My 2019 year end review


Lalala


Before: a nightmare                                                                      After: still a nightmare

Last year at this time, I delivered overpriced cookies for a living.

Weaving in and out of traffic at ungodly hours to deliver a small box of sweets to college students at ungodly hours. It's needless to say that after graduating three months prior and coming off of an internship with Cleveland Magazine, this isn't what I thought I'd be doing but I will say it anyway.

This is not what I thought I would be doing right out of college. I thought I would be working at the New York Times as a Politics Reporter or as a Columnist for the New Republic. Instead, I worked at Insomnia Cookies full time as a driver and a driver - I wasn't even allowed to clean the store.

Some nights I would work until three in the morning, coming home dead tired to a sleeping girlfriend resting to work in the morning - I would go days without seeing her, our only form of communication would be through text messages and phone calls.

On one especially awesome night driving in a snowstorm, a fallen trailer hitch popped up from the snow slush in the middle of the road and destroyed one of my tires. It was 3 a.m., it was below 20 degrees and I didn't have gloves as I tried to remove the tire to put the spare on. I had to ask one of my co-workers if she could call in a AAA truck to help out.

It felt like I couldn't move my hands right for a week afterward.

Still, I kept going.

On the side, I wrote articles on Medium about what was going on in Ohio. Through a lucky turn of events, I was featured three times on three of Medium's front pages.

That, in turn, landed me my first job interview with a news blog called Vozwire.com I would write articles for free about what was going on in the world in a weekly column I did called "Weekend Takeout." I thought I was Jon Stewart, speaking truth to power while also making fun of it (I still do and the columns will be coming back.)

In the summer, my hours at the cookie store were cut back drastically which left me in a tough situation - how was I going to pay bills?

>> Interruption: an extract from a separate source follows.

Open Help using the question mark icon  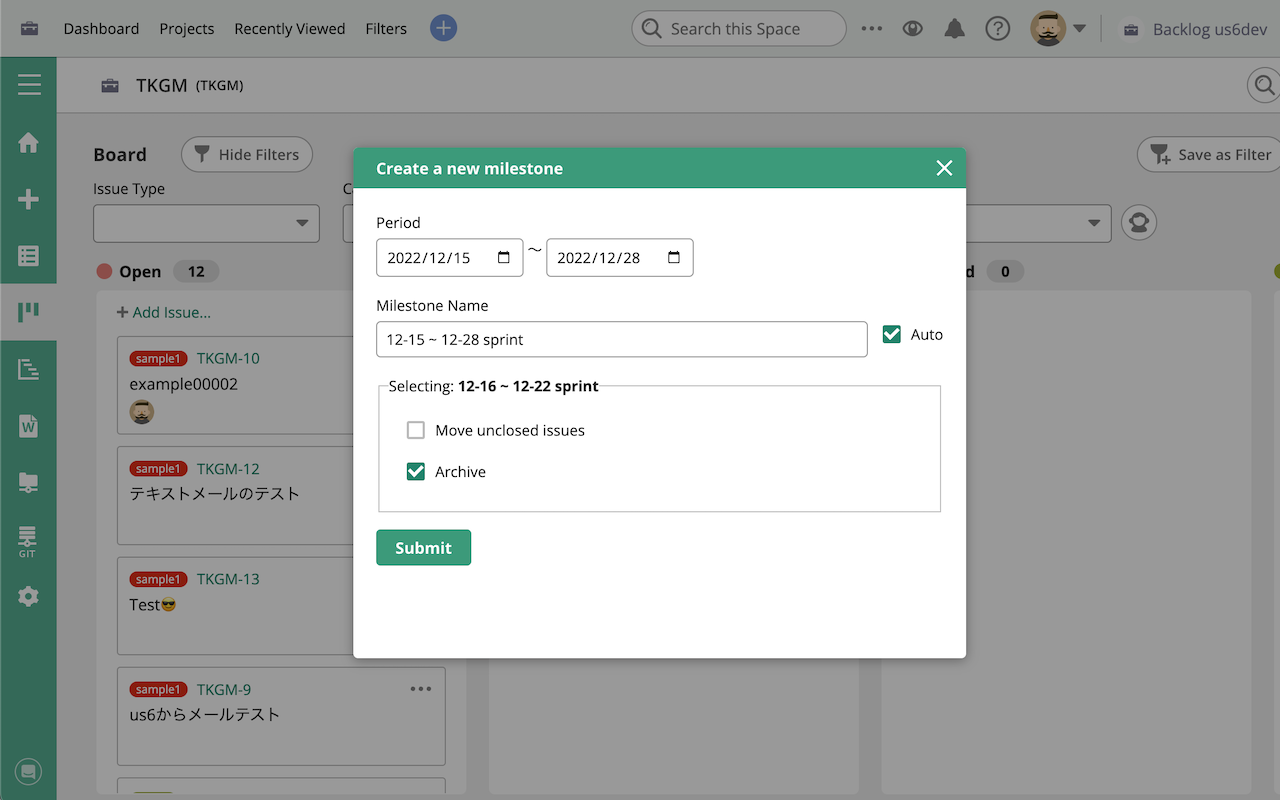[998, 28]
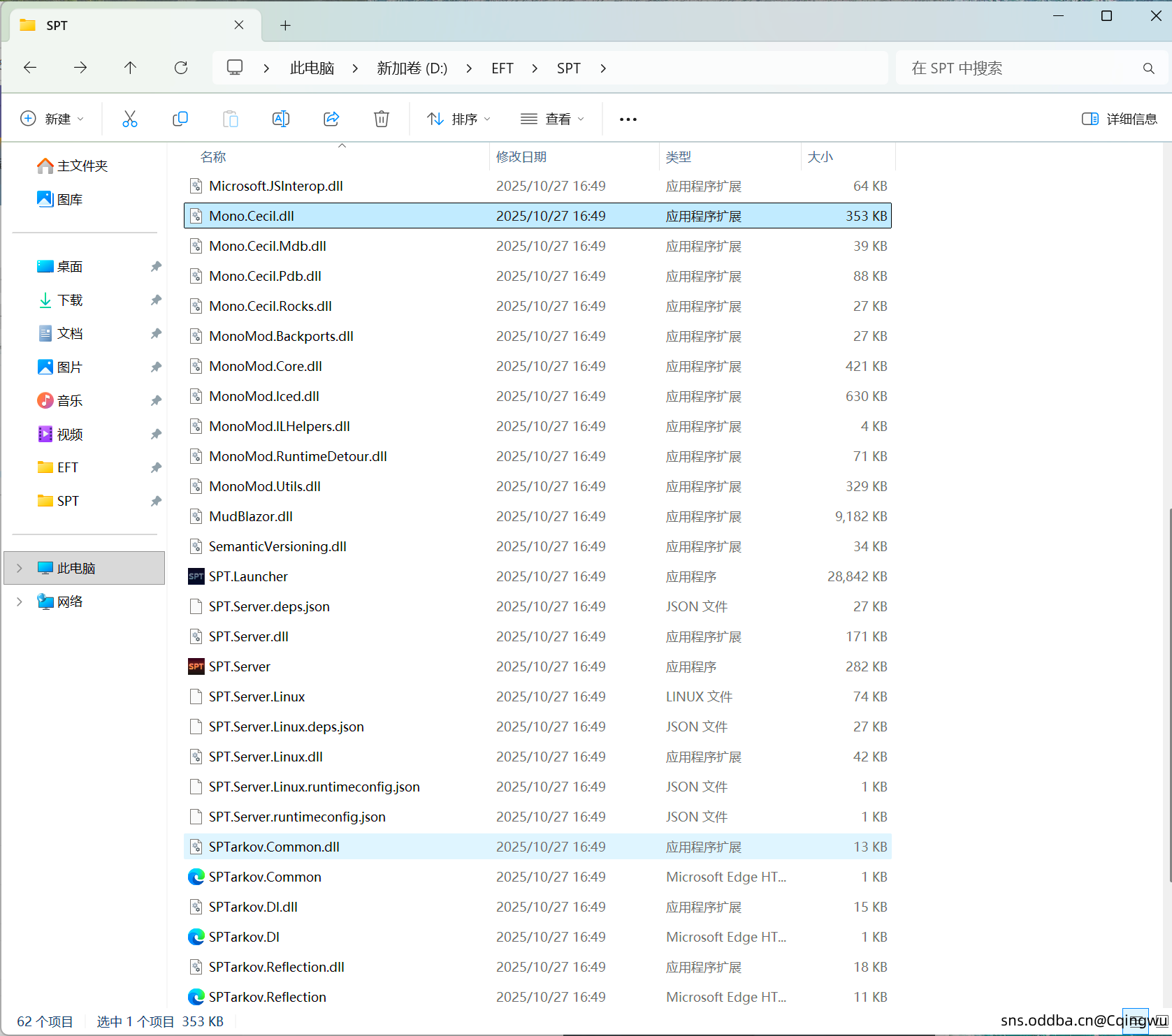Navigate back with the back arrow
Viewport: 1172px width, 1036px height.
(30, 68)
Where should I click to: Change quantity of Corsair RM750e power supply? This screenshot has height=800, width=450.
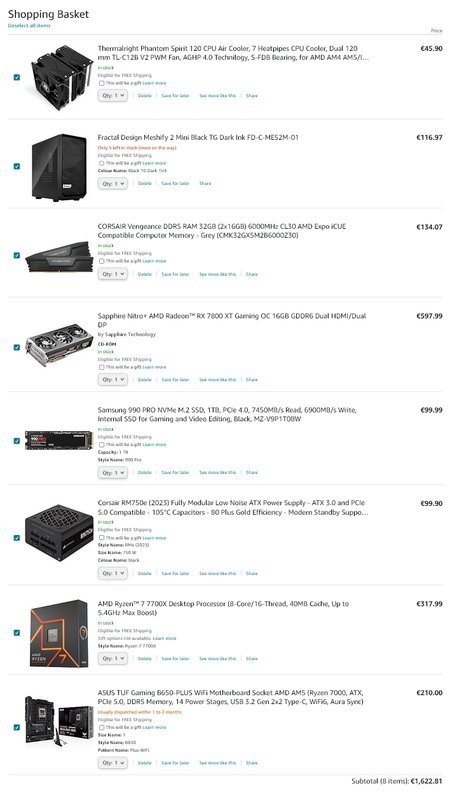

I could afford to help out a little bit, but Vozwire couldn't pay me for my work, so I relied solely on what I could make from my delivery job. So, for the entire month of June, I pushed myself to find a job close to home as a journalist while I scraped together anything I could just to stay afloat. I was literally digging through the cushions of my couches just to find pennies to store away to buy groceries for the week.

It took me three weeks, scared shitless and confident I was going to fade away into obscurity as a no-hit wonder until I landed a job interview at a newspaper in Cleveland. Three days later I was hired as a fulltime staff writer covering three cities on the east side of Cleveland.

Despite the uncertainty and crushing weight of financial debt I was facing, I kept moving forward. The smoke cloud from the road map I had previously laid out looked like a speck of dust in the rearview mirror as I traveled on the new map as I went.

It's a scary thought, moving forward into the unknown, the plan you thought you carefully laid out for yourself thrown out the window and shot at by a bazooka, but you have to. Otherwise, you're never going to discover who you really are, or at the very least - get anything done.